Separating Reading XML from Writing CSV
In the code above there are calls to a trackDetailWriter object. I chose to separate the writing of the CSV from the reading of the XML in order to test the XML reading logic more easily. This simplified things a lot, it allowed me to pass in CSVWriter objects, it relieved the parsing code of having to manage/open/close destination files, and it allowed me to write test implementations of CSVWriter that stored the data in memory for me to check during unit tests.

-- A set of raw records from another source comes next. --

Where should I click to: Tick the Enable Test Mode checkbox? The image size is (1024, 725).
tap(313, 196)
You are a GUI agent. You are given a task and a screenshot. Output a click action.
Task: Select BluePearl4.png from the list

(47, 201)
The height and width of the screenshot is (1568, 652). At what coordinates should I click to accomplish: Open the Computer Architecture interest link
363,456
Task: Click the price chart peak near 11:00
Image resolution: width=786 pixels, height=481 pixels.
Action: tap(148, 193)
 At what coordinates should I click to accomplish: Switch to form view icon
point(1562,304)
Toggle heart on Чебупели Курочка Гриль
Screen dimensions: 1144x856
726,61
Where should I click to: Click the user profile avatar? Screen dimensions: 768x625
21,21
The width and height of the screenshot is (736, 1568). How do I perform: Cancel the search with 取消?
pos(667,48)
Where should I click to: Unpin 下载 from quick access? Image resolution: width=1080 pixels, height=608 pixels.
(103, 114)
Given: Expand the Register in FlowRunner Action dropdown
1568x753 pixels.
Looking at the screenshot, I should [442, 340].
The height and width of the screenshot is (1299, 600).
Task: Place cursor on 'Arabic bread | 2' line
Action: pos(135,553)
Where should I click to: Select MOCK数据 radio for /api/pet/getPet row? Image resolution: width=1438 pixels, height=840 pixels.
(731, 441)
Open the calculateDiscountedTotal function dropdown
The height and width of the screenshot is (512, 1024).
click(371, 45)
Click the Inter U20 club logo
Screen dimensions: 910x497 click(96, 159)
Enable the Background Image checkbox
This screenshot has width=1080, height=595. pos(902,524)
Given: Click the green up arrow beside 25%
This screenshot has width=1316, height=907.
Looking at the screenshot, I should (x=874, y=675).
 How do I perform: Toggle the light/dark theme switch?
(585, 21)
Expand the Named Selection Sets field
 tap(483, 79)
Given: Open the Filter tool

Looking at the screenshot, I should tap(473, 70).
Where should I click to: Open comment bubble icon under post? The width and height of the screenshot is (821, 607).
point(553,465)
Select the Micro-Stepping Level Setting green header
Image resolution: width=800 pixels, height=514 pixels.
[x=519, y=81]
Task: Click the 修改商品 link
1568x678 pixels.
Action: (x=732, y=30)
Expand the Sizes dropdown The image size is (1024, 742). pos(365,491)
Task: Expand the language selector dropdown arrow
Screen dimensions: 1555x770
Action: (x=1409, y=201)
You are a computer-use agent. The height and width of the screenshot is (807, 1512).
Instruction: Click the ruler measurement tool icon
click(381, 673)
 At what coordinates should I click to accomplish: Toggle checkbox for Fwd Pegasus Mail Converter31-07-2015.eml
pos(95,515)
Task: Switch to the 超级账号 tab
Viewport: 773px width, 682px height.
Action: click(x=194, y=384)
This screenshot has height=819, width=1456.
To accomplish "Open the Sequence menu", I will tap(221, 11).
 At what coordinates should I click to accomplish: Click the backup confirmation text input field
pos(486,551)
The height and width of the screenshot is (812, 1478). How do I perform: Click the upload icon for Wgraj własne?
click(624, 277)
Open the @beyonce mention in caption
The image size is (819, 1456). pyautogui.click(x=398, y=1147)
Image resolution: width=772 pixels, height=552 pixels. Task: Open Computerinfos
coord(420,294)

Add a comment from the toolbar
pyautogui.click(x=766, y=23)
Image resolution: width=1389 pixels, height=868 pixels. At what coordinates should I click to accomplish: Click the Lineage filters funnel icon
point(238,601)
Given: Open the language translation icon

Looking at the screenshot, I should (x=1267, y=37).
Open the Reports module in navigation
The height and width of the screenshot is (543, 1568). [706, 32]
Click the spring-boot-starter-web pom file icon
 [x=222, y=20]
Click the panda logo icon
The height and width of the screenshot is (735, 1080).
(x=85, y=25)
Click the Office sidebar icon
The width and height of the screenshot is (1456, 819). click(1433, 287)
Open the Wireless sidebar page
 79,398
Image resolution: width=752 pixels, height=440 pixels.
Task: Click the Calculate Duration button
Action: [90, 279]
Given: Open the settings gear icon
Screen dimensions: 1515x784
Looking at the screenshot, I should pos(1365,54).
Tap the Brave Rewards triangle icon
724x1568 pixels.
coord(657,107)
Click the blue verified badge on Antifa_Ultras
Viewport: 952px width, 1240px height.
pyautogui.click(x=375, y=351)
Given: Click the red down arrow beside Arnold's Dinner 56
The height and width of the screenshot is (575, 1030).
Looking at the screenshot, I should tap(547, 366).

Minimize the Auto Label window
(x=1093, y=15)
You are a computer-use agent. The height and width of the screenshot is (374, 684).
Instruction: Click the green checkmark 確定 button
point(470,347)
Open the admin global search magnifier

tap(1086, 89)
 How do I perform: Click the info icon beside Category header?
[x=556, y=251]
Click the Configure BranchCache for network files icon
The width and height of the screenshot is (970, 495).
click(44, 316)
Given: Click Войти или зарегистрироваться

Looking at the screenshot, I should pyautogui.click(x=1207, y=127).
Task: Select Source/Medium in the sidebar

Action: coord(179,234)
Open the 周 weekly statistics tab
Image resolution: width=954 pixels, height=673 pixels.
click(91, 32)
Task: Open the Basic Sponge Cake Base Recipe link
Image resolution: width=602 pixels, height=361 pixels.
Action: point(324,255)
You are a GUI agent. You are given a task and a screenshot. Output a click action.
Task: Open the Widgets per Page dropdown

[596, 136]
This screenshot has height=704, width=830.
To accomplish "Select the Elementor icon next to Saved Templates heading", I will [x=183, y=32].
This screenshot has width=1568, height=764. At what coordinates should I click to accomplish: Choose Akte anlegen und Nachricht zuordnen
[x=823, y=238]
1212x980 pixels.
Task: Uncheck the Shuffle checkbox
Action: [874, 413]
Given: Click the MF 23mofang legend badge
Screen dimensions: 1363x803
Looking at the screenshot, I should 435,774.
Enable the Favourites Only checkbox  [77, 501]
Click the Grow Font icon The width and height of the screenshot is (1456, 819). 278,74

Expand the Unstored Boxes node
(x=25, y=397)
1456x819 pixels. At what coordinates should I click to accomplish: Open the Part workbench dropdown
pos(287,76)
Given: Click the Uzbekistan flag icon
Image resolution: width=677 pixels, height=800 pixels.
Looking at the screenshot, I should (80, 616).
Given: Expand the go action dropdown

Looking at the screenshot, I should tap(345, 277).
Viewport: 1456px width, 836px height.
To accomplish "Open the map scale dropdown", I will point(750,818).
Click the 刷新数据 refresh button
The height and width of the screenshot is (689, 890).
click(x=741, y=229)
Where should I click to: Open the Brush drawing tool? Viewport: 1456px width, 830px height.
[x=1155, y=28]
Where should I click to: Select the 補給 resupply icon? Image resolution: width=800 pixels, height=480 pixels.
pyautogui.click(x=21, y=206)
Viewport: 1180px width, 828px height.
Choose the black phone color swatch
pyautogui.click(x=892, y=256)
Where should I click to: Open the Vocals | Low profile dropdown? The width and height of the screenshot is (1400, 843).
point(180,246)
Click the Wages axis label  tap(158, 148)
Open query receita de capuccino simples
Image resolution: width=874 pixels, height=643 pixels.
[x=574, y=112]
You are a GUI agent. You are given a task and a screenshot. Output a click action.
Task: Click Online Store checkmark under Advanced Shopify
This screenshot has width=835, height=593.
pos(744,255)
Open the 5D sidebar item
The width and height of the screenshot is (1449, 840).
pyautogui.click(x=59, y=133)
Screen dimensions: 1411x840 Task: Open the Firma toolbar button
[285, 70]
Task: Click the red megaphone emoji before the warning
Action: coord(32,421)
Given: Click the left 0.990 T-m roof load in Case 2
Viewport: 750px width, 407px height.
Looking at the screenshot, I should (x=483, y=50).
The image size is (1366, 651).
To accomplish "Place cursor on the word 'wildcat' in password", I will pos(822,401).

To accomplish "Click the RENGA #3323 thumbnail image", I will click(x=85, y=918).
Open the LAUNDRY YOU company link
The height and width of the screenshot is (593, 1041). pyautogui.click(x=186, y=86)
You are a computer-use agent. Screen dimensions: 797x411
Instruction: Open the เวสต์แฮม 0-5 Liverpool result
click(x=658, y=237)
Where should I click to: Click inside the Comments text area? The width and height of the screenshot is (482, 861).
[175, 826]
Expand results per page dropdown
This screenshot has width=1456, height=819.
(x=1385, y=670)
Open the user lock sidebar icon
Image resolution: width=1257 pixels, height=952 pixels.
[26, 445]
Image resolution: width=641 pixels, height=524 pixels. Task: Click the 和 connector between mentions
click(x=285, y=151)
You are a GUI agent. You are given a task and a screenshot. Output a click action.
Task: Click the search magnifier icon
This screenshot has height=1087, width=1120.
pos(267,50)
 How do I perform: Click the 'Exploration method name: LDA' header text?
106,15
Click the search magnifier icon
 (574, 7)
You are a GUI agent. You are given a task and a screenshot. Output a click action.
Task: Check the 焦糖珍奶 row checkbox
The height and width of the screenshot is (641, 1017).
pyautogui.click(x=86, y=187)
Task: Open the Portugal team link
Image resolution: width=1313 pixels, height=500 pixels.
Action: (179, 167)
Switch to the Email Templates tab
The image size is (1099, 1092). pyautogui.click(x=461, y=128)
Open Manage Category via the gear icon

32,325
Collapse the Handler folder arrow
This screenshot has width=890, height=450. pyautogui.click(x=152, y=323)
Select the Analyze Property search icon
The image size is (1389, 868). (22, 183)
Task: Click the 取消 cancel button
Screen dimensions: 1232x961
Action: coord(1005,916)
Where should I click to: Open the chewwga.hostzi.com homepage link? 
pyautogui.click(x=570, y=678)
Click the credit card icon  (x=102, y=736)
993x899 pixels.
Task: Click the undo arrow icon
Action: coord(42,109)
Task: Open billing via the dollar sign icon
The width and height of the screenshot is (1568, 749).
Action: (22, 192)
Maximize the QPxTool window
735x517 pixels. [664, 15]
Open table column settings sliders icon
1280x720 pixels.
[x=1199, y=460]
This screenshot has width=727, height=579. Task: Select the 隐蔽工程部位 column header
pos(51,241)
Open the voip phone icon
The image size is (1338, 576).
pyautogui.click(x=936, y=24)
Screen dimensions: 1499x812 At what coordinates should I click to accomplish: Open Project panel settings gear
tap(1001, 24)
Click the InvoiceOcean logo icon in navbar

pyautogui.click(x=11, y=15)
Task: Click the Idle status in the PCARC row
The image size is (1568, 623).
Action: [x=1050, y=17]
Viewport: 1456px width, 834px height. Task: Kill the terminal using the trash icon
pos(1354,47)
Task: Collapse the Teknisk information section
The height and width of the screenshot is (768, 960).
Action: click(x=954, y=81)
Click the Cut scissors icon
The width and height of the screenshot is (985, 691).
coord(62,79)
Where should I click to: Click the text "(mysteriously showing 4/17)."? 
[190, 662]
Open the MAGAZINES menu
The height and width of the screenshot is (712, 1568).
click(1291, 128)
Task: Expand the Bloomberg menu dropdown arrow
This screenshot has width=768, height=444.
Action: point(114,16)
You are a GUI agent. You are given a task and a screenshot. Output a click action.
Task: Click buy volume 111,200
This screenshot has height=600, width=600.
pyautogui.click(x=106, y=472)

public interface CSVWriter {

 /**
  * write a single arg
  * @param arg
  * @throws Exception
  */
 public void writeArg(Object arg) throws Exception;
 
 /**
  * flush all pending args as a single CSV line
  * @throws Exception 
  */
 public void flushArgs() throws Exception;
 
}

The default implementation (used at runtime) looks like this:

/**
 * 
 * @author Arun Jacob
 *
 * push comma separated values to a file. 
 */
public class DefaultCSVWriterImpl implements CSVWriter {

 private FileWriter writer;
 private StringBuffer buffer;
 
 public DefaultCSVWriterImpl(String fileName) throws IOException {
  writer = new FileWriter(fileName);
  buffer = new StringBuffer();
 }
  
 /**
  * close the file: REQUIRED for all file writers.
  * @throws Exception
  */
 public void close() throws Exception {
  writer.flush();
  writer.close();
 }

 @Override
 public void writeArg(Object arg) throws Exception {
  buffer.append(arg);
  buffer.append(",");
 }

 @Override
 public void flushArgs() throws Exception {
  writeToFile(buffer);
 }

 /**
  * flush the contents of the buffer to file
  * @param buffer
  * @throws IOException
  */
 private void writeToFile(StringBuffer buffer) throws IOException {
  if(buffer.charAt(buffer.length()-1) == ',') {
   // remove the last comma before writing. 
   writer.write(buffer.toString().substring(0,buffer.length()-1));
  } else {
   writer.write(buffer.toString());
  }
  
  resetBuffer(buffer);
 }

 /**
  * clear out the StringBuffer
  * @param buffer
  */
 private void resetBuffer(StringBuffer buffer) {
  if(buffer.length() > 0) {
   buffer.delete(0,buffer.length());
  }
 }

}

The test implementation (used to verify that values are being pulled from the XML correctly) looks like this:

public class TestTrackPointCSVWriter implements CSVWriter {
 
 static final String TRACKPOINTID = "TrackPointId";

 static final String LAPID = "LapId";

 static final String ACTIVITYID = "activityId";

 List<Object> args;
 Map<String,Object> argsMap;
 public TestTrackPointCSVWriter() {
  args = new ArrayList<Object>();
  argsMap = new HashMap<String,Object>();
 }
 

 @Override
 public void writeArg(Object arg) throws Exception {
  args.add(arg);
  
 }

 @Override
 public void flushArgs() throws Exception {
  argsMap.put(LAPID, args.get(0));
  argsMap.put(TRACKPOINTID, args.get(1));
  argsMap.put(TCXPullParser.TIME, args.get(2));
  argsMap.put(TCXPullParser.LAT,args.get(3));
  argsMap.put(TCXPullParser.LONG, args.get(4));
  argsMap.put(TCXPullParser.ALT, args.get(5));
  argsMap.put(TCXPullParser.DIST, args.get(6));
  argsMap.put(TCXPullParser.HEARTRATE, args.get(7));
  args.clear();
  
 }

 
 /**
  * validation method
  * @param key
  * @return
  */
 public Object get(String key) {
  return argsMap.get(key);
 }

}

Conclusion
I'm not sure what I was thinking when I wrote the original SAX parser for TCX data, other than I just like to write in Ruby. The additional context that I get by being able to pull tags instead of getting them pushed at me makes the code much easier to follow and therefore maintain.